The Language of Brands in Social Media

Brand managers have only recently started using social media listening to gain insight into consumer brand perceptions. Therefore, the impact of social media listening on brand strategic decision-making is still being determined. This research details the significant effectiveness of social media listening (consumer "language") in describing the brand image. Create an interactive chart assessing the existing social media data collection research versus Figure 1 in this article, which tracked social media conversations. Use this comparison chart to evaluate the power of social listening as a consumer insight tool.

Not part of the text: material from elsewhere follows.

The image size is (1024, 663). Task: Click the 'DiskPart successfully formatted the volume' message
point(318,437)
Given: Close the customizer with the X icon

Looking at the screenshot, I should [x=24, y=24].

Model Estimation and Findings

The data set contains 134,953 tweets about specific brands (i.e., including a brand's Twitter handle) from a larger corpus of 1.2 million tweets collected over a three-week period beginning mid-February 2015 using Twitter application programming interface. We identified messages that referenced brand names (and explicitly included brand Twitter handles). Our data set of messages referenced 193 brand names in a range of categories. These categories included airlines, banks, beer, health and beauty, beverages, clothing, coffee, computers, consumer/household goods, credit cards, online and brick-and-mortar retailers, entertainment, fast food/restaurants, food, beverage, grocery, hotels, household goods, insurance, shoes, television shows, soft drinks, sports, grocery stores, telecommunications, and travel. An initial frequency analysis of the 1.2 million tweets across brands demonstrated significant differences in the total number of messages. This situation poses a challenge for topic modeling because of the likelihood that the topic model we estimate will be dominated by a few brands with a large volume of tweets. Therefore, we used random samples of 2,000 Tweets per brand, which we then subjected to a series of preprocessing steps described subsequently.

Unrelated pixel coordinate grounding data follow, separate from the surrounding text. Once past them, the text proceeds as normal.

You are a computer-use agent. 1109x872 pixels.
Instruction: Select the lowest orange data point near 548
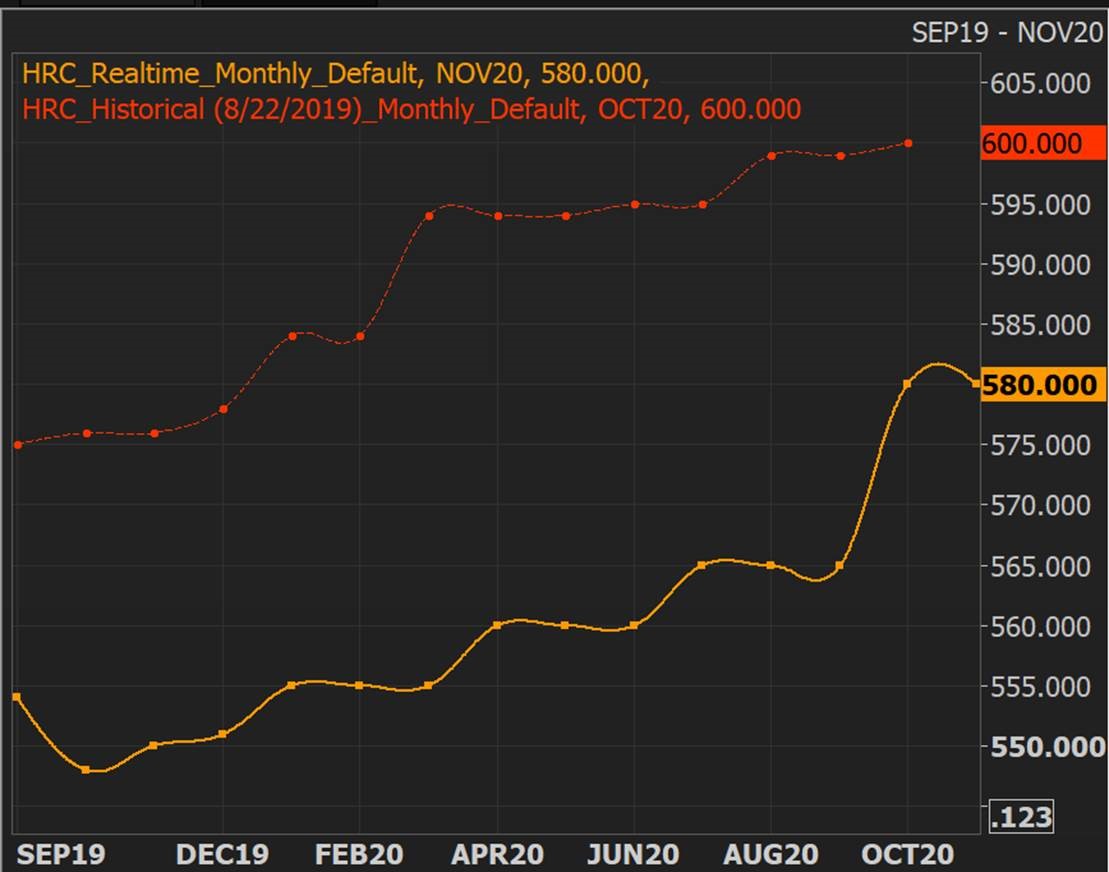(86, 770)
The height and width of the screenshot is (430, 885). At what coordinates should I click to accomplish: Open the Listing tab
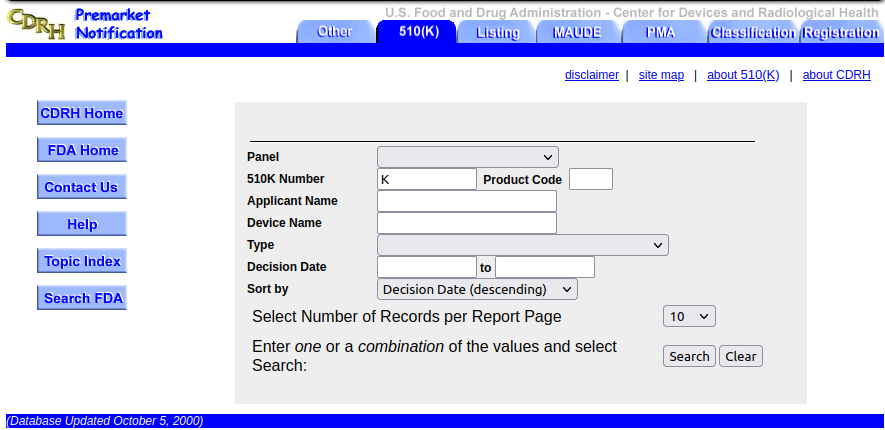497,32
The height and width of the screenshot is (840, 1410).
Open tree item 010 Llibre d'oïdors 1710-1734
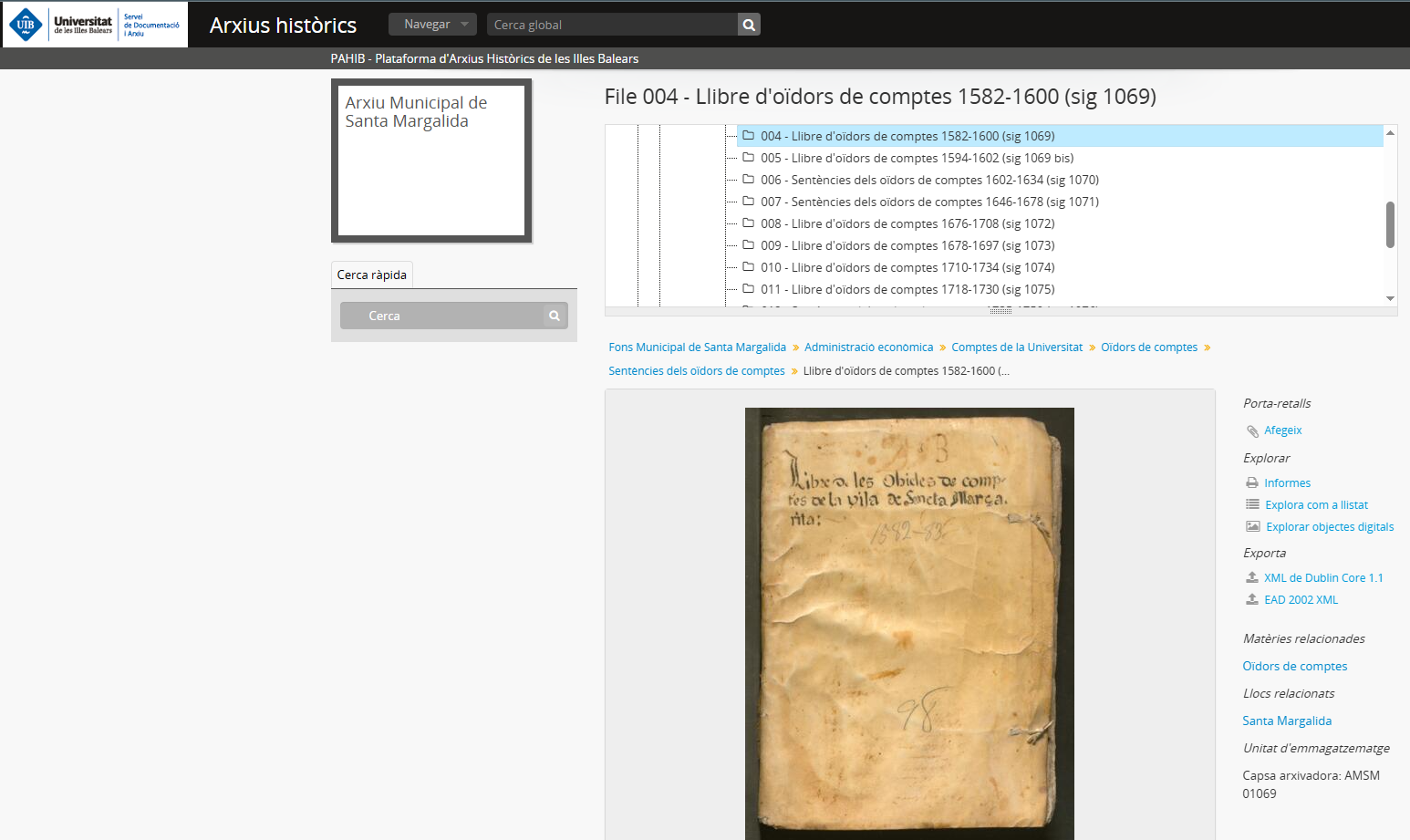tap(907, 267)
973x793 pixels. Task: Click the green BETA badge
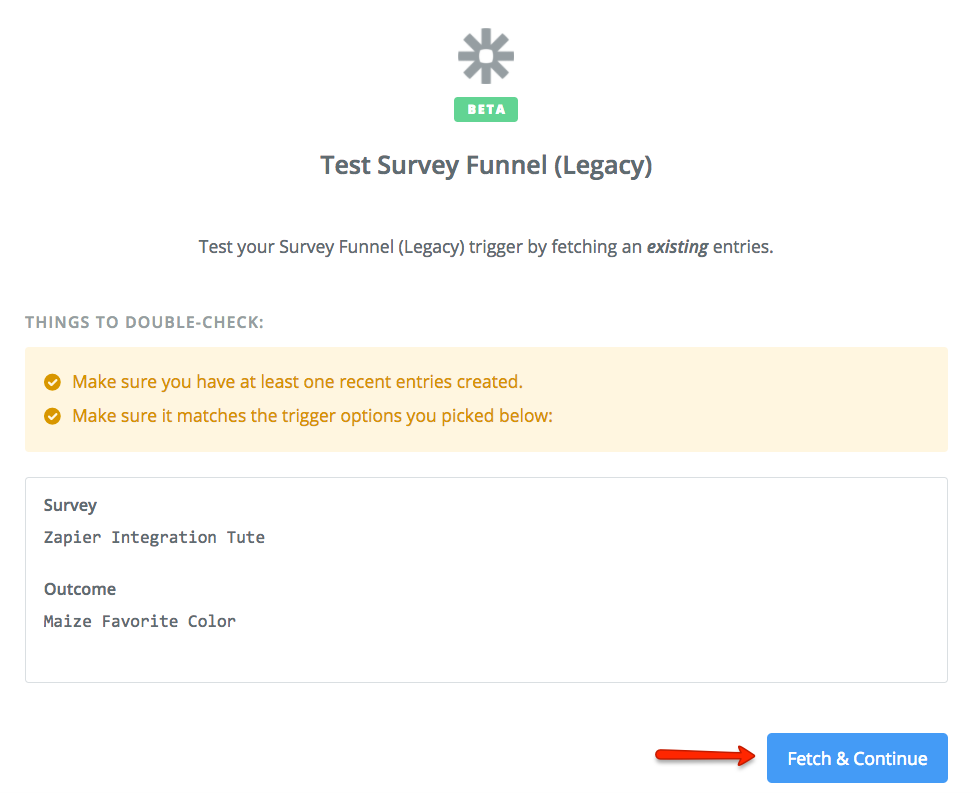click(x=486, y=109)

To reduce noise in the data (to ensure that a tweet was actually about a particular brand), we restricted our focus to tweets that listed a defined Twitter handle pertaining to the brand. We also considered an alternative approach that involved searching for tweets containing the brand name itself. However, this process also yielded messages that pertained to commonly used words in the English language for certain brand names (e.g., visa, tide) that were unrelated to the brand name. Identifying the brand-related tweets would involve manually combing through vast numbers of social media messages or spending time separately developing a brand disambiguator. Instead, our approach of using the Twitter handle accurately identified brand-related tweets while minimizing the need for a human coder to comb through the social media posts to remove any unrelated posts. Thus, we believed our approach was justifiable because it is scalable to new or larger data.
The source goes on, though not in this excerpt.